Southern Culture on the Skids

Southern Culture On The Skids has been consistently recording and touring around the world since its inception in 1983, when Rick Miller was a grad student at UNC-Chapel Hill. The current lineup (Dave Hartman - drums; Mary Huff - bass and vocals; Rick Miller - guitar and vocals) has been playing together for over 30 years. The band's musical journey has taken them from all-night NC house parties to late night network talk shows, and from performing at the base of Mt. Fuji in Japan to rockin' out for the inmates at NC Correctional Facilities. Their music has been featured in movies and TV, and used to sell everything from diamonds to pork sausage, and their legendary live shows are a testament to the therapeutic powers of foot-stomping, butt-shaking rock and roll.
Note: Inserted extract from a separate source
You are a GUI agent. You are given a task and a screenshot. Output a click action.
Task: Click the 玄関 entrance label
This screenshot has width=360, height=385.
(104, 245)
Bootleggers Choice is the brand new album from Southern Culture On The Skids. The album features 16 all-new recordings of the most requested songs from the bands long out-of-print major label releases, Dirt Track Date (1995) and Plastic Seat Sweat (1997), plus a re-mastered edition of the original 1991 recording of "Camel Walk" from the Santo Sings EP. These 16 new recordings were tracked and mixed by Rick Miller and the original engineer/producer of Dirt Track Date and Plastic Seat Sweat, the one and only Mark Williams, at Ricks rural NC studio (and SCOTS clubhouse) The Kudzu Ranch. Double LP, CD, and digital available for pre-order Sept 14th, in stores Nov 16th .

Dexter Romweber

For nearly 30 years, the name Dex Romweber has been the password to a cool club. It lets the doorman size you up through the slit in the green door that leads to a world where rock and roll is still real… and real, real gone. Dex's progeny, impacted by his wild and wildly influential work in Flat Duo Jets, his Duo and solo, includes the White Stripes, the Black Keys, the Kills, Man or Astroman? and dozens of other bands that have stripped down, turned up, and cut loose.

Songs don’t just come out of Dex, they seem to erupt; there is an unearthly urgency in the singer and the song. There’s no tamping it down, Dex lays it out there every time. But sometimes – in all that mind-blowing sound and energy – the soul often gets overlooked, and Dex is, above all else, a deeply soulful performer.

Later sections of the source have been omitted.